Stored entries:
----
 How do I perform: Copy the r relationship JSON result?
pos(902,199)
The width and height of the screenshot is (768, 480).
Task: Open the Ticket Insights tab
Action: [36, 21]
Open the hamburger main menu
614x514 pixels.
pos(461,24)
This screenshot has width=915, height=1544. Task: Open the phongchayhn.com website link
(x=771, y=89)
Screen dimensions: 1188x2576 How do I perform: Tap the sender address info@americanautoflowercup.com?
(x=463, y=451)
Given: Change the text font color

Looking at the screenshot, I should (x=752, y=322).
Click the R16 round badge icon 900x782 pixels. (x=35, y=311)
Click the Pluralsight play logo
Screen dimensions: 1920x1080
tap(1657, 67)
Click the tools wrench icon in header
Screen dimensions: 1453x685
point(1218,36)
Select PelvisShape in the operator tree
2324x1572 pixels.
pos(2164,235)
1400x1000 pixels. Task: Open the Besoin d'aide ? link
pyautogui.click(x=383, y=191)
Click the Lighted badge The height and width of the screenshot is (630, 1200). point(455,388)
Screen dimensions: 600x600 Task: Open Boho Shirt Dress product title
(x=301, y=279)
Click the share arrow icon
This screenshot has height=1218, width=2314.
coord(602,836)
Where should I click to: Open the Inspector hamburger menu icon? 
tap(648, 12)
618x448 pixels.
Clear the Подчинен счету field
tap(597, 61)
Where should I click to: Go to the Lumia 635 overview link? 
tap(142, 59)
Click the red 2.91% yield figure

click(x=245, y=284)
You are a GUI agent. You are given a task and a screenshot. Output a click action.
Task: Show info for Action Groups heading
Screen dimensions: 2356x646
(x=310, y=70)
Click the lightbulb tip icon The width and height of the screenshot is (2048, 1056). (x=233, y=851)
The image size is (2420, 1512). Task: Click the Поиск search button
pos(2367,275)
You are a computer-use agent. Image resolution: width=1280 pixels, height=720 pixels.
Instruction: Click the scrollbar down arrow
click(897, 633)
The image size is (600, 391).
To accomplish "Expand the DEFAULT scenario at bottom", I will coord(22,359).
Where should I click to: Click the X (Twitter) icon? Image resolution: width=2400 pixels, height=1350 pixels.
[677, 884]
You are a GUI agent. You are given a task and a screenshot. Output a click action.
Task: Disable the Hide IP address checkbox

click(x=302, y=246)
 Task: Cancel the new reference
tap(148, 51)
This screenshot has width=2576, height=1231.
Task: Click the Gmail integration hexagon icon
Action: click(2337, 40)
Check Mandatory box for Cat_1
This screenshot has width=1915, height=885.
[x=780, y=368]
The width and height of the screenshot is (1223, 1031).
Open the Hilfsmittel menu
----
__Exercise task__. Lay out every line of the records above as a JSON list of strings, one string per line, and skip the blank lines.

__Answer in full__.
[
  " How do I perform: Copy the r relationship JSON result?",
  "pos(902,199)",
  "The width and height of the screenshot is (768, 480).",
  "Task: Open the Ticket Insights tab",
  "Action: [36, 21]",
  "Open the hamburger main menu",
  "614x514 pixels.",
  "pos(461,24)",
  "This screenshot has width=915, height=1544. Task: Open the phongchayhn.com website link",
  "(x=771, y=89)",
  "Screen dimensions: 1188x2576 How do I perform: Tap the sender address info@americanautoflowercup.com?",
  "(x=463, y=451)",
  "Given: Change the text font color",
  "Looking at the screenshot, I should (x=752, y=322).",
  "Click the R16 round badge icon 900x782 pixels. (x=35, y=311)",
  "Click the Pluralsight play logo",
  "Screen dimensions: 1920x1080",
  "tap(1657, 67)",
  "Click the tools wrench icon in header",
  "Screen dimensions: 1453x685",
  "point(1218,36)",
  "Select PelvisShape in the operator tree",
  "2324x1572 pixels.",
  "pos(2164,235)",
  "1400x1000 pixels. Task: Open the Besoin d'aide ? link",
  "pyautogui.click(x=383, y=191)",
  "Click the Lighted badge The height and width of the screenshot is (630, 1200). point(455,388)",
  "Screen dimensions: 600x600 Task: Open Boho Shirt Dress product title",
  "(x=301, y=279)",
  "Click the share arrow icon",
  "This screenshot has height=1218, width=2314.",
  "coord(602,836)",
  "Where should I click to: Open the Inspector hamburger menu icon? ",
  "tap(648, 12)",
  "618x448 pixels.",
  "Clear the Подчинен счету field",
  "tap(597, 61)",
  "Where should I click to: Go to the Lumia 635 overview link? ",
  "tap(142, 59)",
  "Click the red 2.91% yield figure",
  "click(x=245, y=284)",
  "You are a GUI agent. You are given a task and a screenshot. Output a click action.",
  "Task: Show info for Action Groups heading",
  "Screen dimensions: 2356x646",
  "(x=310, y=70)",
  "Click the lightbulb tip icon The width and height of the screenshot is (2048, 1056). (x=233, y=851)",
  "The image size is (2420, 1512). Task: Click the Поиск search button",
  "pos(2367,275)",
  "You are a computer-use agent. Image resolution: width=1280 pixels, height=720 pixels.",
  "Instruction: Click the scrollbar down arrow",
  "click(897, 633)",
  "The image size is (600, 391).",
  "To accomplish \"Expand the DEFAULT scenario at bottom\", I will coord(22,359).",
  "Where should I click to: Click the X (Twitter) icon? Image resolution: width=2400 pixels, height=1350 pixels.",
  "[677, 884]",
  "You are a GUI agent. You are given a task and a screenshot. Output a click action.",
  "Task: Disable the Hide IP address checkbox",
  "click(x=302, y=246)",
  " Task: Cancel the new reference",
  "tap(148, 51)",
  "This screenshot has width=2576, height=1231.",
  "Task: Click the Gmail integration hexagon icon",
  "Action: click(2337, 40)",
  "Check Mandatory box for Cat_1",
  "This screenshot has width=1915, height=885.",
  "[x=780, y=368]",
  "The width and height of the screenshot is (1223, 1031).",
  "Open the Hilfsmittel menu"
]